MLOps aims to make machine learning workflows more flexible, scalable, and manageable. The tools highlighted in this article are some of the best managed tools available in the MLOps market to help achieve this in your workflow.
MLOps, machine learning operations, is an ML model development methodology that follows DevOps and agile development practices. MLOps introduces DevOps practices such as automation, continuous integration, and continuous deployment to machine learning workflows. This creates an operational pipeline for tracking, monitoring, and deploying machine learning models into production.
The MLOps methodology is quickly gaining adoption, and different companies and open-source platforms have introduced tools to enable the practice in ML workflows. This article focuses on some of the best MLOps tools and platforms offered as managed software to help data scientists and machine learning engineers concentrate on their core task, model development.
Algoritmia is a production-level MLOps platform that provides fast and secure end-to-end management of all ML operational processes.
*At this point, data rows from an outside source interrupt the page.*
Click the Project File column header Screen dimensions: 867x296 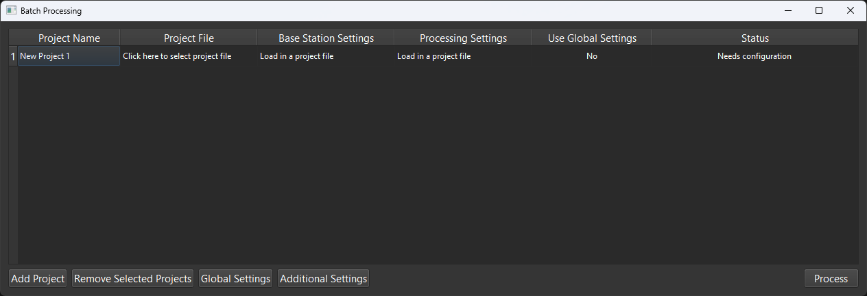[x=189, y=38]
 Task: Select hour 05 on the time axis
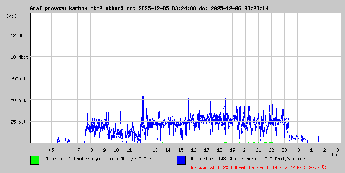[51, 150]
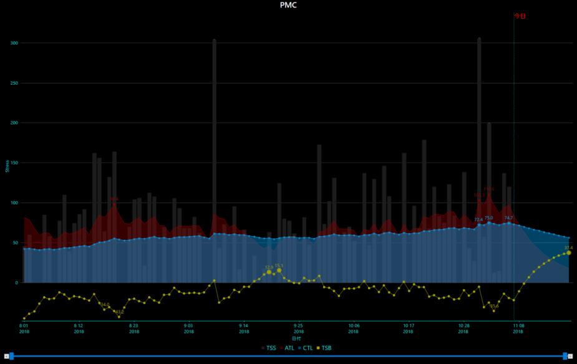Select the TSB data point labeled 15.1
The height and width of the screenshot is (364, 577).
pyautogui.click(x=279, y=271)
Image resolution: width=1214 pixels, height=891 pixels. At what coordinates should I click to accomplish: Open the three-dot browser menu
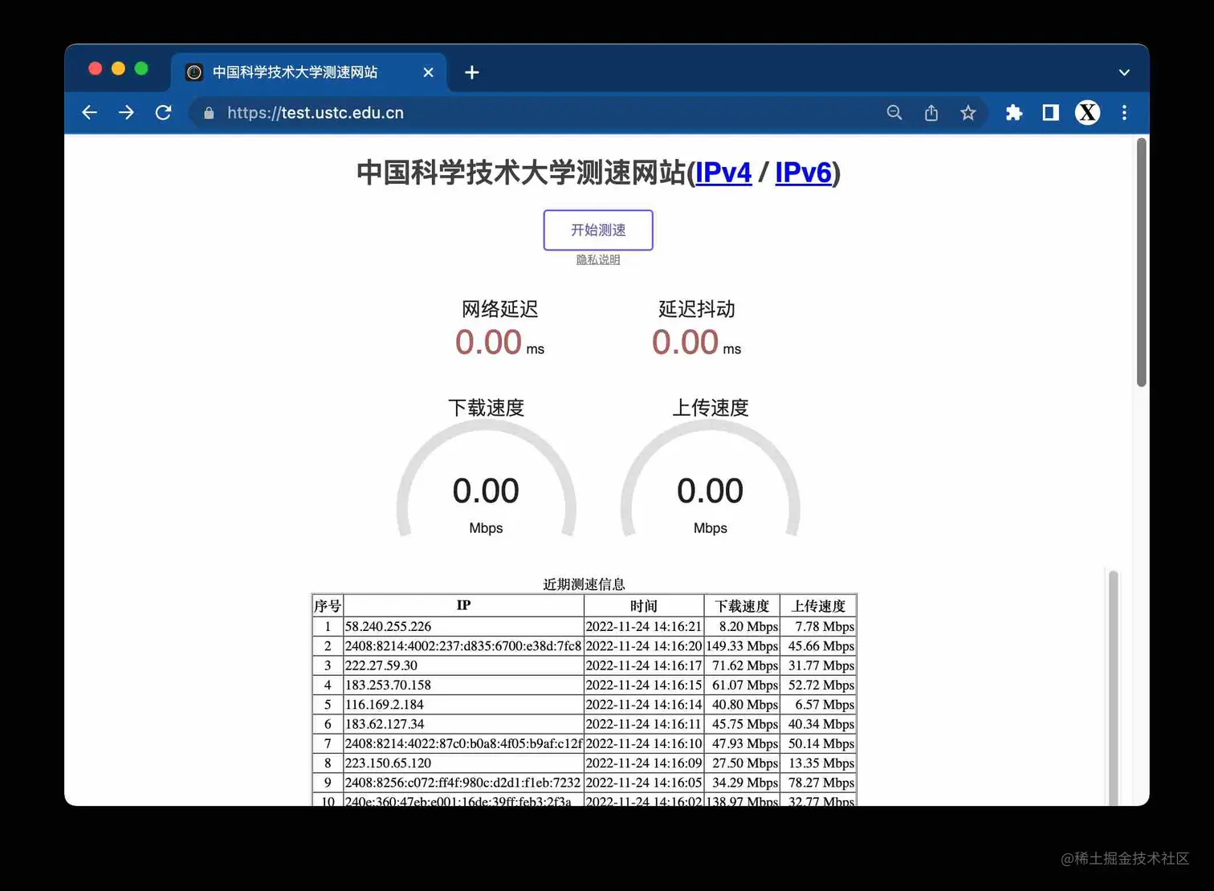click(x=1124, y=112)
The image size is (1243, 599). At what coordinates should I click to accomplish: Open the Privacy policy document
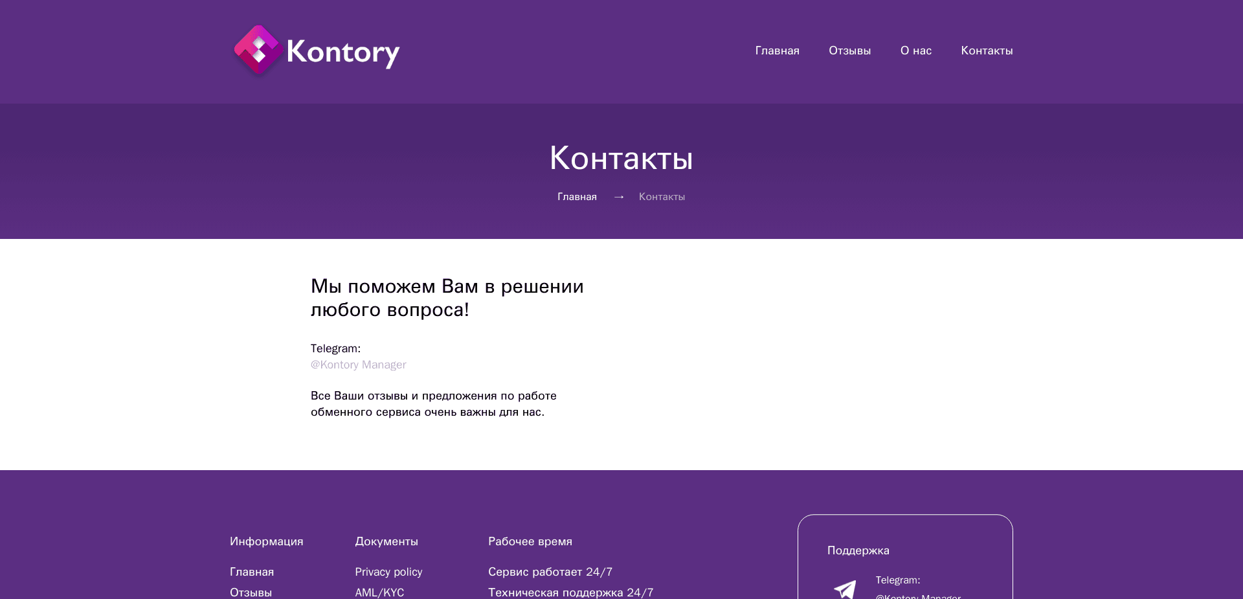(388, 572)
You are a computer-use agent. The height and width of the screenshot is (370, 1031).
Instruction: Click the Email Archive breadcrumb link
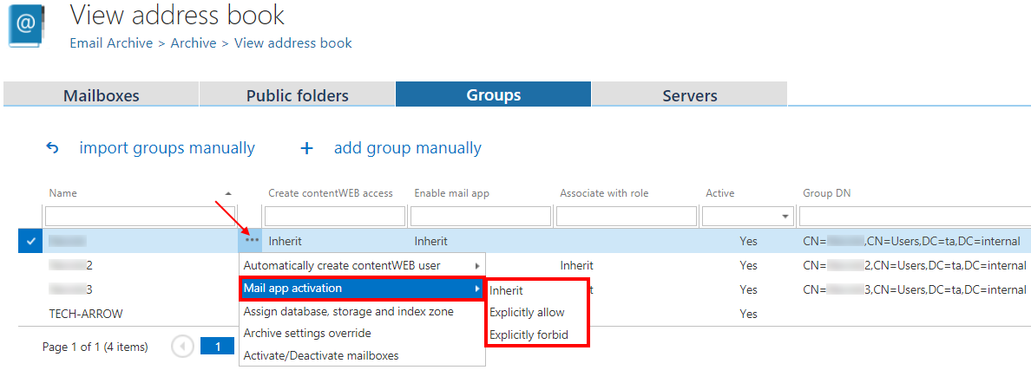click(x=111, y=42)

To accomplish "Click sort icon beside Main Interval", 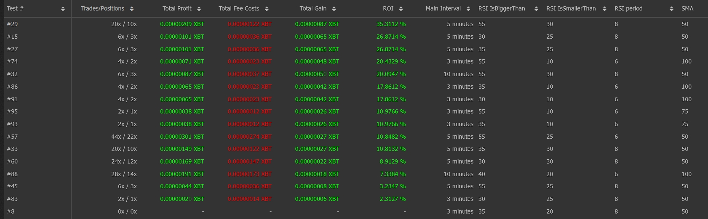I will (x=468, y=9).
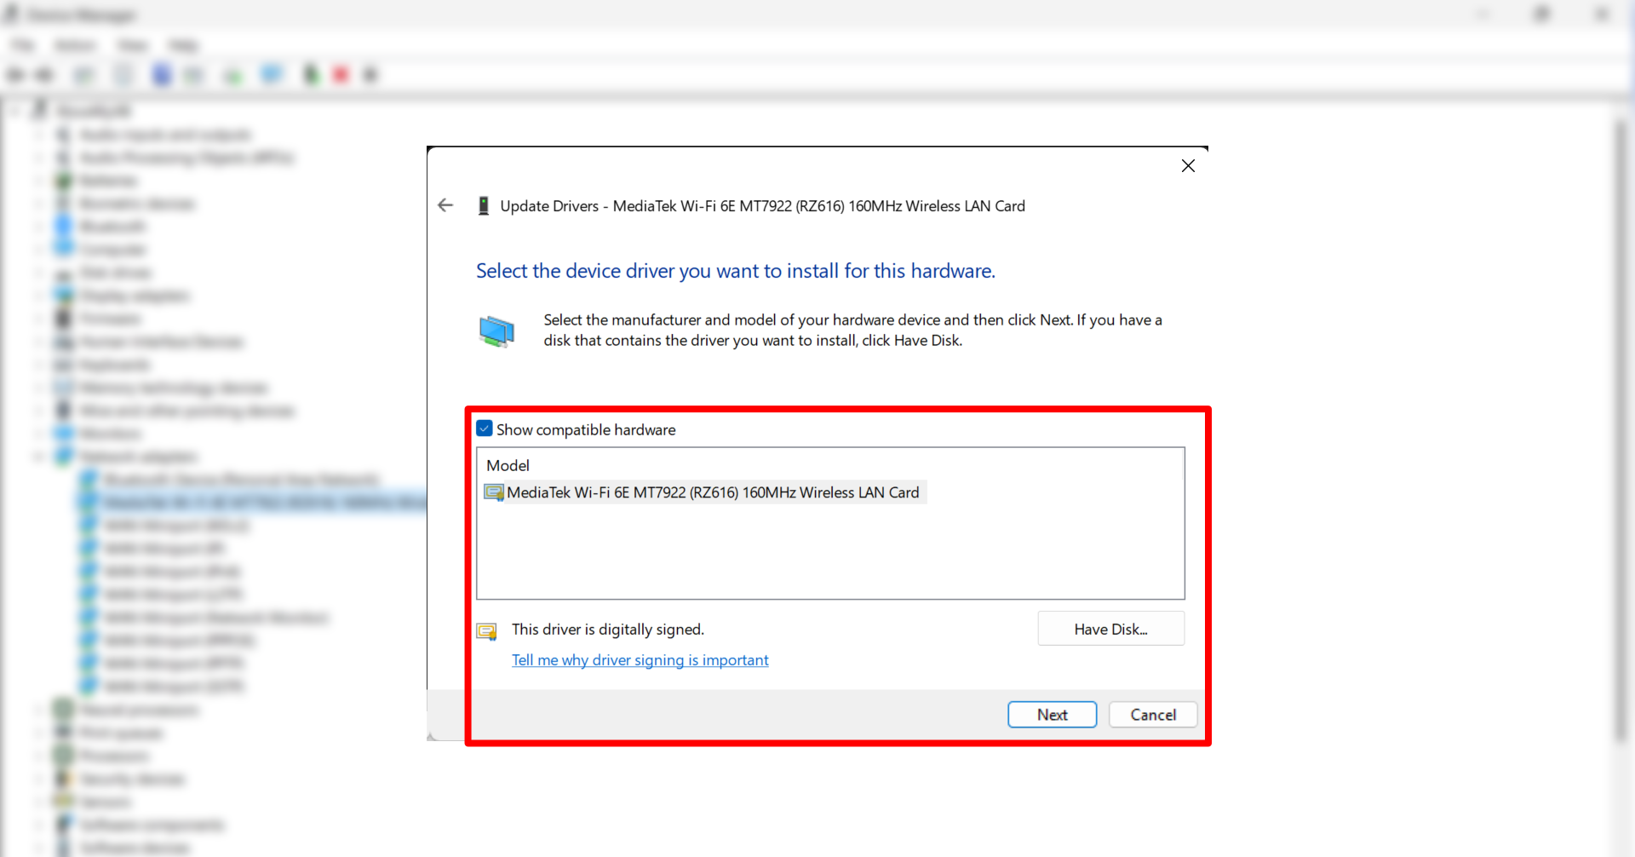This screenshot has width=1635, height=857.
Task: Click the Forward arrow in the Device Manager toolbar
Action: (45, 74)
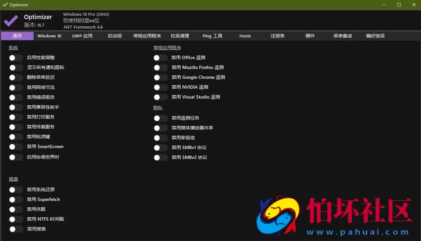Image resolution: width=421 pixels, height=241 pixels.
Task: Open the 启动项 tab
Action: click(114, 36)
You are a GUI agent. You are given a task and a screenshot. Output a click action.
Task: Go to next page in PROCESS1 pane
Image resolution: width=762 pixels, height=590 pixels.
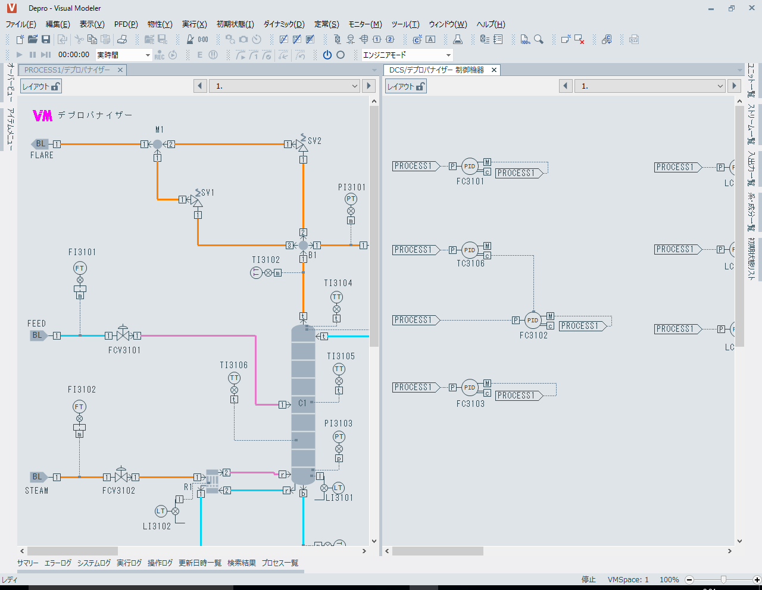[368, 86]
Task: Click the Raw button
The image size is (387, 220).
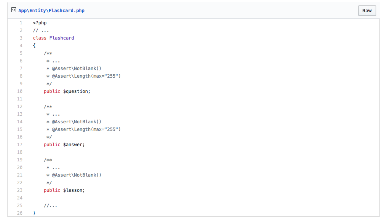Action: coord(367,11)
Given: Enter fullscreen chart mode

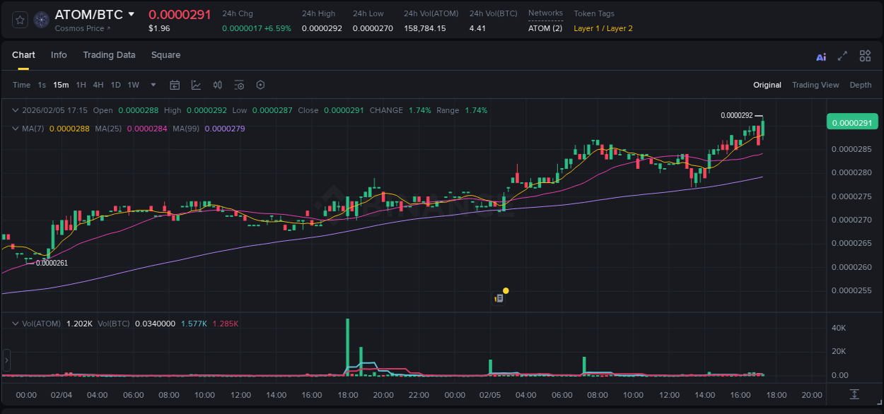Looking at the screenshot, I should click(842, 56).
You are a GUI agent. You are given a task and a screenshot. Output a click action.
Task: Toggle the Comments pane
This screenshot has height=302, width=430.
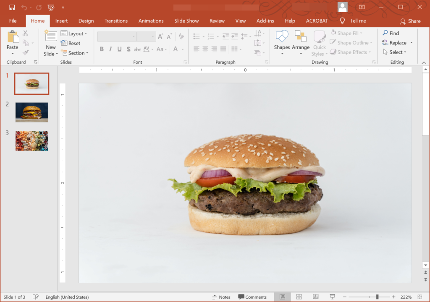tap(252, 297)
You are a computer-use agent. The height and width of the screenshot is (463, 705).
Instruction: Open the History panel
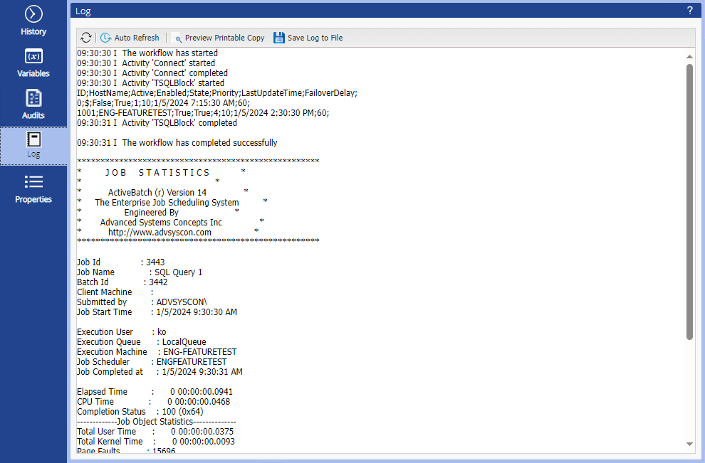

It is an easily deployed platform that provides flexibility in tooling and enables seamless collaboration between ML and Ops engineers. It implements CI/CD best practices for ML models and has a version management feature that allows you to test multiple versions. It offers advanced security features and supports GPU, which makes eve suitable for compute-intensive use cases like deep learning.
Cnvrg.io is a technology-agnostic end-to-end platform for building, deploying, managing, and automating ML and data science workflows. It is a platform that utilizes cloud resources to make ML pipelines readily deployed on Kubernetes, thereby accelerate model development and delivery. It is designed to manage every data science and machine learning model stage, including research, data sourcing, information collection, code writing, and model optimization. It has a simple UI and can easily integrate with many MLOps tools, libraries, and frameworks.
Dataiku presents itself as "the platform democratizing access to data and enabling enterprises to build their own path to AI in a human-centric way." It allows you to deploy, monitor, and manage machine learning projects in production. IT integrates with standard DevOps tools like Jenkins and GitLabCI to provide an automated and fully operational CI/CD pipeline for machine learning projects. Some of its features include monitoring, drift detection, and automatic retraining and updating of ML models.
Dataiku also allows you to build, share, and reuse ML-based applications.
DataRobot is an enterprise MLOPS platform that automates and accelerates every process involved in data-driven software development. It provides a central UI where you can deploy, monitor, manages, and govern ML models while managing risk and ensuring regulatory compliance in production. It gives the ability to quickly build simple and complex machine learning algorithms for medium and large teams.
Iguazio offers an end-to-end ML pipeline that ingests and transform data from any source, train and evaluates models at scale, deploys to an operational pipeline, monitor, and detects data drift in real-time. It helps you automate and accelerate da science and ML model development workflow from development to deployment. These exciting features enable ML engineers to deliver better data science and machine learning solutions without worrying about infrastructure bottlenecks. It is easily deployable in seconds and integrates with popular ML frameworks and libraries to further extend its impact.
Pachyderm implements data-driven automation, petabyte scalability, and end-to-end reproducibility for your machine learning workflow. It allows you easily handle structured and unstructured data, meet regulatory compliance, enable reproducibility, and accelerate the development of machine learning models at scale. It offers various features that prompt the building and tracking of machine learning models.
Valohai is an enterprise-scale deep learning management platform that enables data scientists to manage their machine learning orchestration, version control, data pipelines, and deep learning infrastructure. It implements MOps principles such as reproducibility, version control, and reproducibility of the end-to-end lifecycle of ML models. Some of its features include parallel hypermeter sweeps, custom scripts, training sessions visualization, data exploration, Jupyter Notebook extension, deployment, and production monitoring. It enables teamwork and collaboration and supports GPUs for on-premise and cloud environments, making it suitable for running heavy deep learning workloads.
Polyaxon is a platform that provides MLOps tools that allows you to automate, reproduce, and scale production-grade data science and machine learning workflows. It enables you to build, validate, deliver, and monitor ML models from a central, easy-to-use interface. It integrates with various ML frameworks like TensorFlow, allowing you to build modern applications that can run on the cloud or on-premise infrastructures and leverages modern technologies like Docker and Kubernetes.